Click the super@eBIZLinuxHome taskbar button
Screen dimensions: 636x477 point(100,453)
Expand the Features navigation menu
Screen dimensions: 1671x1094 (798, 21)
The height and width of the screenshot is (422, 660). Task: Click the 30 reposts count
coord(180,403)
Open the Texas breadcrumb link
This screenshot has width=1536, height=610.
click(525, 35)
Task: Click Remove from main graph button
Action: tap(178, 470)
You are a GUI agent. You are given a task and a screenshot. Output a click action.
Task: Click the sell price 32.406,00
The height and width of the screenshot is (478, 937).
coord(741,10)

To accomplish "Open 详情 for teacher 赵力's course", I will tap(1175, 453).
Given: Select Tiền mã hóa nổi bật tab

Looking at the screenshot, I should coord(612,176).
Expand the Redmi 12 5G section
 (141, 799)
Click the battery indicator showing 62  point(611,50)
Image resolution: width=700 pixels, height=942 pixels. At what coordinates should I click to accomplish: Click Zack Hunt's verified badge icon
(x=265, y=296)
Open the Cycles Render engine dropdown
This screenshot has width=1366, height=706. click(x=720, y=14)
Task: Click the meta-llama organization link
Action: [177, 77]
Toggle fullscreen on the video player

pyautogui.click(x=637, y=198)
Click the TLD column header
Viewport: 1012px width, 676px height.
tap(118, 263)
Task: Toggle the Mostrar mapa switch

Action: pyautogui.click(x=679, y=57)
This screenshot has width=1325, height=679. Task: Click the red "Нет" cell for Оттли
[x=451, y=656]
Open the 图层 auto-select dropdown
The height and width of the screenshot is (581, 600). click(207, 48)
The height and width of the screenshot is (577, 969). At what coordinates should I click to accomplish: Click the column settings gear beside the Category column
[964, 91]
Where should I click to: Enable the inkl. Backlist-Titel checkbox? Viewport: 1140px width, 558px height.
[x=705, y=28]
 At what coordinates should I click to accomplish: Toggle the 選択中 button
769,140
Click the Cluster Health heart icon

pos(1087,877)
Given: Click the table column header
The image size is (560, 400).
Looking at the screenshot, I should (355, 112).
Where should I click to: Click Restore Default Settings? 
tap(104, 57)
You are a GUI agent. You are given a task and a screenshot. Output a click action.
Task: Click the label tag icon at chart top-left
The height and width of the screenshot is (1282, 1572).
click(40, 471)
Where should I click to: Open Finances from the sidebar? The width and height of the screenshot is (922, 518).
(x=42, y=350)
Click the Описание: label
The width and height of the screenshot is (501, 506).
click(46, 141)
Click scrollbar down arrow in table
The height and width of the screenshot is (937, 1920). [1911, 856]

_ _ _ _ _

• Problem details: All of the entries above need to be reproduced verbatim.

• Answer to this problem:
Click the super@eBIZLinuxHome taskbar button
Screen dimensions: 636x477 point(100,453)
Expand the Features navigation menu
Screen dimensions: 1671x1094 (798, 21)
The height and width of the screenshot is (422, 660). Task: Click the 30 reposts count
coord(180,403)
Open the Texas breadcrumb link
This screenshot has width=1536, height=610.
click(525, 35)
Task: Click Remove from main graph button
Action: tap(178, 470)
You are a GUI agent. You are given a task and a screenshot. Output a click action.
Task: Click the sell price 32.406,00
The height and width of the screenshot is (478, 937).
coord(741,10)

To accomplish "Open 详情 for teacher 赵力's course", I will tap(1175, 453).
Given: Select Tiền mã hóa nổi bật tab

Looking at the screenshot, I should coord(612,176).
Expand the Redmi 12 5G section
 (141, 799)
Click the battery indicator showing 62  point(611,50)
Image resolution: width=700 pixels, height=942 pixels. At what coordinates should I click to accomplish: Click Zack Hunt's verified badge icon
(x=265, y=296)
Open the Cycles Render engine dropdown
This screenshot has width=1366, height=706. click(x=720, y=14)
Task: Click the meta-llama organization link
Action: [177, 77]
Toggle fullscreen on the video player

pyautogui.click(x=637, y=198)
Click the TLD column header
Viewport: 1012px width, 676px height.
tap(118, 263)
Task: Toggle the Mostrar mapa switch

Action: pyautogui.click(x=679, y=57)
This screenshot has width=1325, height=679. Task: Click the red "Нет" cell for Оттли
[x=451, y=656]
Open the 图层 auto-select dropdown
The height and width of the screenshot is (581, 600). click(207, 48)
The height and width of the screenshot is (577, 969). At what coordinates should I click to accomplish: Click the column settings gear beside the Category column
[964, 91]
Where should I click to: Enable the inkl. Backlist-Titel checkbox? Viewport: 1140px width, 558px height.
[x=705, y=28]
 At what coordinates should I click to accomplish: Toggle the 選択中 button
769,140
Click the Cluster Health heart icon

pos(1087,877)
Given: Click the table column header
The image size is (560, 400).
Looking at the screenshot, I should (355, 112).
Where should I click to: Click Restore Default Settings? 
tap(104, 57)
You are a GUI agent. You are given a task and a screenshot. Output a click action.
Task: Click the label tag icon at chart top-left
The height and width of the screenshot is (1282, 1572).
click(40, 471)
Where should I click to: Open Finances from the sidebar? The width and height of the screenshot is (922, 518).
(x=42, y=350)
Click the Описание: label
The width and height of the screenshot is (501, 506).
click(46, 141)
Click scrollbar down arrow in table
The height and width of the screenshot is (937, 1920). [1911, 856]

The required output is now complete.